Ads on Google also appear to be affected by the issue — according to the CCDH, almost 28 percent of ads appearing at the top of search result pages for abortion-related queries pertained to anti-choice clinics. In 2019, Google started requiring companies running abortion ads to certify whether or not they provide abortions. For companies that don’t actually perform the procedure, Google places a “Does not provide abortions” disclaimer beneath the ad, but the CCDH notes some users may not always notice it.

“Any organization that wants to advertise to people seeking information about abortion services on Google must be certified and show in-ad disclosures that clearly state whether they do or do not offer abortions,” Google spokesperson Nicolas Lopez said in an emailed statement to The Verge. “We’re always looking at ways to improve our results to help people find what they’re looking for, or understand if what they’re looking for may not be available.”

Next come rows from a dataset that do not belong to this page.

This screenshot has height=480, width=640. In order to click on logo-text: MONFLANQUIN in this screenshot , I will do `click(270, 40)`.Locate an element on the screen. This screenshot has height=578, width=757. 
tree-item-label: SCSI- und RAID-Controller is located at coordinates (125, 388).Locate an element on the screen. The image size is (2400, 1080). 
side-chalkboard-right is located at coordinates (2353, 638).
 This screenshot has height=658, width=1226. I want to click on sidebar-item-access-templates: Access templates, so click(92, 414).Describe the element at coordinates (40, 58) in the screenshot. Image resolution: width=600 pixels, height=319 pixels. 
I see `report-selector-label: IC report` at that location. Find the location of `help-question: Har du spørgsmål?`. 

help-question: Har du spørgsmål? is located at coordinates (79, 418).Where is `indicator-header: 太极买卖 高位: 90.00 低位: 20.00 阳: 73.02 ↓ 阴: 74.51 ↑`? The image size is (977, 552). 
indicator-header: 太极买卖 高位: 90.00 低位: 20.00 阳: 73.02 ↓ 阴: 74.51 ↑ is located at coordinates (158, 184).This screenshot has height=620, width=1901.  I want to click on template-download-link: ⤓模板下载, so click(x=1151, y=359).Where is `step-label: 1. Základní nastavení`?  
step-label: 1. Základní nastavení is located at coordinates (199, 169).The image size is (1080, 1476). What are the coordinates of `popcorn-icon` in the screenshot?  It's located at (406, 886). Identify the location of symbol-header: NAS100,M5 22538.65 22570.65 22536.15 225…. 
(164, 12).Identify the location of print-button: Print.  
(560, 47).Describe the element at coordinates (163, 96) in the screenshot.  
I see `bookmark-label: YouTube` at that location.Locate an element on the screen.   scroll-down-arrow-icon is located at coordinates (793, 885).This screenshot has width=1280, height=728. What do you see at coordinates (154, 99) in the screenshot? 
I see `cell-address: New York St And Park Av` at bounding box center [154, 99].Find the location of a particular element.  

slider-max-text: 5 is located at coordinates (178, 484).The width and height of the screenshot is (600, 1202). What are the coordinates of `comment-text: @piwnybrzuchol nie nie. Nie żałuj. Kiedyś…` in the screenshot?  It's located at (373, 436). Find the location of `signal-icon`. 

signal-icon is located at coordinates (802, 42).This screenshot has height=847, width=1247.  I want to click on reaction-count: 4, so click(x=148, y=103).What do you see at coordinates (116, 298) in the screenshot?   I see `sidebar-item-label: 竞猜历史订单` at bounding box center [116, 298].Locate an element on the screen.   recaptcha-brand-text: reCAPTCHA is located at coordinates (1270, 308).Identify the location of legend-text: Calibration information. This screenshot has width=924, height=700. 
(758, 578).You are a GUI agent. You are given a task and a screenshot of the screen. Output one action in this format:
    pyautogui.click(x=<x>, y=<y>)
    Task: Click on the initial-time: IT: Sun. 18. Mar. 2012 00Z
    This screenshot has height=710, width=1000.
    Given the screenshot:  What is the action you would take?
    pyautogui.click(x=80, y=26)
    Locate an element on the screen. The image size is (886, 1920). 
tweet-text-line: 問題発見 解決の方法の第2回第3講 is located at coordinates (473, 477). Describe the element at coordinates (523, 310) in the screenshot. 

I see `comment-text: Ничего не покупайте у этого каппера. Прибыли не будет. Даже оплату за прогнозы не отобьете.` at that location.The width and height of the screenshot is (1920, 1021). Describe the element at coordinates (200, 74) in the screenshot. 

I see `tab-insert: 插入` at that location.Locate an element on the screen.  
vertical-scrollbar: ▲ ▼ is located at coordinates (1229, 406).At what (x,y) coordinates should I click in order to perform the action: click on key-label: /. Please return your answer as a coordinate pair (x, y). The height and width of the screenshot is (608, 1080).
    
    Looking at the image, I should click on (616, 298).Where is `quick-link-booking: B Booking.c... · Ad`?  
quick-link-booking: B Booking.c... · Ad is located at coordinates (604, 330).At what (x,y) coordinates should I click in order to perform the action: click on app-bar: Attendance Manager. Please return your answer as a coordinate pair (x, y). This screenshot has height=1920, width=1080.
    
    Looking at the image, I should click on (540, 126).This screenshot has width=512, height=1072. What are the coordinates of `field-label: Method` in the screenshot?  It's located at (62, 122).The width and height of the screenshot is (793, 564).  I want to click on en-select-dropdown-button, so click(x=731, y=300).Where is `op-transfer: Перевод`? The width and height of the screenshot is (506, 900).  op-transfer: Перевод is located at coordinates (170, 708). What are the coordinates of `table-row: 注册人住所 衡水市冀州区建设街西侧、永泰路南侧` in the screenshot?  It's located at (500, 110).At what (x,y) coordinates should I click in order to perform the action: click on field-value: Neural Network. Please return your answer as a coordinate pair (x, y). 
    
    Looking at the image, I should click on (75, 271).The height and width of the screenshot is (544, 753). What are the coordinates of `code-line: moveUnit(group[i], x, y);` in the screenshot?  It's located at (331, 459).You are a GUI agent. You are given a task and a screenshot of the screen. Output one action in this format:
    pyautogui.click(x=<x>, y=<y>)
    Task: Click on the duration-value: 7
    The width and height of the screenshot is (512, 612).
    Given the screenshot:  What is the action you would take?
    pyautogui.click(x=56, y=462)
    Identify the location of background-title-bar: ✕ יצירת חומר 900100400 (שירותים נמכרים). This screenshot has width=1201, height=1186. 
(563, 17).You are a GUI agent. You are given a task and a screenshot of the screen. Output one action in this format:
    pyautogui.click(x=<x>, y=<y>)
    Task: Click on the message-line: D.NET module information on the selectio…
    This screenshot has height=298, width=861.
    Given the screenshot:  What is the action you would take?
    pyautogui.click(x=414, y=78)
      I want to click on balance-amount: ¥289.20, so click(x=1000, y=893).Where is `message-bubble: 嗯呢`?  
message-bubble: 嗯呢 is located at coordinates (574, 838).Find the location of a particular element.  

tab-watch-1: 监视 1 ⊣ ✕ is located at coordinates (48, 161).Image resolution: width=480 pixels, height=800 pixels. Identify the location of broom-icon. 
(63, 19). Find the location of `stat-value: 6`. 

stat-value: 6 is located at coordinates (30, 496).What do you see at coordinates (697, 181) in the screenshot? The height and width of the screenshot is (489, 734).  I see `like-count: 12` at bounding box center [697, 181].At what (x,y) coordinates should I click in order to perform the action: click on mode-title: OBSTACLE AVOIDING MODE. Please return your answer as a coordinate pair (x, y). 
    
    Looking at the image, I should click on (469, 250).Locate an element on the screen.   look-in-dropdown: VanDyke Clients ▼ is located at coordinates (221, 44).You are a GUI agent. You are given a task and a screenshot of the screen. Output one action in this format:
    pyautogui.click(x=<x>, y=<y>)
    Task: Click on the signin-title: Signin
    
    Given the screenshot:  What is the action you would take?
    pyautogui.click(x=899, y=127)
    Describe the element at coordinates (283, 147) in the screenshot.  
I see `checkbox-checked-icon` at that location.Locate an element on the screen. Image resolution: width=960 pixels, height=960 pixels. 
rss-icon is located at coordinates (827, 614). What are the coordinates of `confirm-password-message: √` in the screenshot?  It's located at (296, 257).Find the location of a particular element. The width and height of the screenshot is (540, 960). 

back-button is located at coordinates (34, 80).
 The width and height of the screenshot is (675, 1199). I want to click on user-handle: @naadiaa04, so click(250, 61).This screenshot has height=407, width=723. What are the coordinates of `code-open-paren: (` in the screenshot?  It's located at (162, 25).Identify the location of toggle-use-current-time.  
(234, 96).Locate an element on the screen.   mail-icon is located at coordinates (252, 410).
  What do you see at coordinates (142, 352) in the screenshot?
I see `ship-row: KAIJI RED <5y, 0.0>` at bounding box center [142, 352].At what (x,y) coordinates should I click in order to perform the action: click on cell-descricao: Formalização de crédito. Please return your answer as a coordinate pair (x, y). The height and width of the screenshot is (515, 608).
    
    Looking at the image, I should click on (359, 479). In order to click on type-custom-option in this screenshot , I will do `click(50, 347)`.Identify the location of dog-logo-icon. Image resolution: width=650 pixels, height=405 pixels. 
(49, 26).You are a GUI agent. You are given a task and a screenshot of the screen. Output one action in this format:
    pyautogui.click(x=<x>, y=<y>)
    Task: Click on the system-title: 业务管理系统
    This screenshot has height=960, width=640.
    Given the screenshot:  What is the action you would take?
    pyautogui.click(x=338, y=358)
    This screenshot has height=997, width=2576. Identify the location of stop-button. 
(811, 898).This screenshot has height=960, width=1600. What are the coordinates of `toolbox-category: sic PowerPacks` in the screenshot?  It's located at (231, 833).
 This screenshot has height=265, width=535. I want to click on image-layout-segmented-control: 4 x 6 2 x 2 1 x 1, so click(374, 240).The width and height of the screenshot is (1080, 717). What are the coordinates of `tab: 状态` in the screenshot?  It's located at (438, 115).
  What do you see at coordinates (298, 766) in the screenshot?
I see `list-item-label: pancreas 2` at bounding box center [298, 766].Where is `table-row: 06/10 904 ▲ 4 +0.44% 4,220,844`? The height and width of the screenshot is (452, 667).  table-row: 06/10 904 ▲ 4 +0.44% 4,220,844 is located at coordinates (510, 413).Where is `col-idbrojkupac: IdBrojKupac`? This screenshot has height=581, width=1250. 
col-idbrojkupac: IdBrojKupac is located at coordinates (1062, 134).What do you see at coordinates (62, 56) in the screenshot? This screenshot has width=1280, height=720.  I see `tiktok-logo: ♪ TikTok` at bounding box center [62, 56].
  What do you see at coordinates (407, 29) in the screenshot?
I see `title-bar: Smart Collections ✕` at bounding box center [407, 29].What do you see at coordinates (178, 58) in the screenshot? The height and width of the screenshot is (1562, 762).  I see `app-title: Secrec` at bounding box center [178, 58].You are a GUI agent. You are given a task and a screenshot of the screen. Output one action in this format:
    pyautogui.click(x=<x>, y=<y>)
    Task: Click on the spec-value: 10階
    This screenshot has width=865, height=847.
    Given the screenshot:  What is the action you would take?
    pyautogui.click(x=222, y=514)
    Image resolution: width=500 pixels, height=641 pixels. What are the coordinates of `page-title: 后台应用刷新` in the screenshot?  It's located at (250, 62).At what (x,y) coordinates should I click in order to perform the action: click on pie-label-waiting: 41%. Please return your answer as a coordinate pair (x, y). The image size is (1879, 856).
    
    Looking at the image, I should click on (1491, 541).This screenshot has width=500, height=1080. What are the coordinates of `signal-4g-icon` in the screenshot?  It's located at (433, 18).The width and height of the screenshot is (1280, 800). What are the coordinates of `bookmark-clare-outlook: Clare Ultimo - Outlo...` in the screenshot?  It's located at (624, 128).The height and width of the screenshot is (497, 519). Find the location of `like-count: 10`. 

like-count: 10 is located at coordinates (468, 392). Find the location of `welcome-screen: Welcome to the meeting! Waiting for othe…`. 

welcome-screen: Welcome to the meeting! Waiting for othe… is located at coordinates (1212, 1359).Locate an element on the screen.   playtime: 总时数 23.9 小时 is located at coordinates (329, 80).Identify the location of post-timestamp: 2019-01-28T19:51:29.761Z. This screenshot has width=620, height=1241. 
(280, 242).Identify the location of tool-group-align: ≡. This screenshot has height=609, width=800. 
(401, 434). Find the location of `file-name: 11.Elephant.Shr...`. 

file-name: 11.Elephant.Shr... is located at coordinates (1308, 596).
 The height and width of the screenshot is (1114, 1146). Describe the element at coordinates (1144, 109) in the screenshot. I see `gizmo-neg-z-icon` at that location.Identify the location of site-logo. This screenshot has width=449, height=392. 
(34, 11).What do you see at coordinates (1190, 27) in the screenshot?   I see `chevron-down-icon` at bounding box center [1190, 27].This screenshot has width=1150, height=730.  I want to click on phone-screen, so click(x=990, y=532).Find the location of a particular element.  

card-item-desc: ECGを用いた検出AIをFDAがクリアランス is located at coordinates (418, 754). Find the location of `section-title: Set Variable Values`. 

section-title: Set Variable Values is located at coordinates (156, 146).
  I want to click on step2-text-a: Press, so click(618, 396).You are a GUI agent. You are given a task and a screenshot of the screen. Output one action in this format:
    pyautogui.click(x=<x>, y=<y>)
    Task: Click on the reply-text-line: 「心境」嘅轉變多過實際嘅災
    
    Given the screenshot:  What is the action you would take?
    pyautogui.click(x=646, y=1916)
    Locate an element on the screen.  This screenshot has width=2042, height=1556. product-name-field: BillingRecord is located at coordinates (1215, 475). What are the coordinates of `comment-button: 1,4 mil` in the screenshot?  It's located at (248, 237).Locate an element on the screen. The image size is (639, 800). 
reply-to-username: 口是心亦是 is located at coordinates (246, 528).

The Supreme Court is expected to announce its decision regarding Roe v. Wade in the coming days, but a leaked draft decision obtained by Politico could mean the Court plans on overturning the landmark ruling. In preparation for the upcoming decision, another group of Democratic lawmakers is also urging Google to stop collecting location data from Android users, as this information could potentially be used to prosecute someone who has received an abortion in a state that opposes the procedure.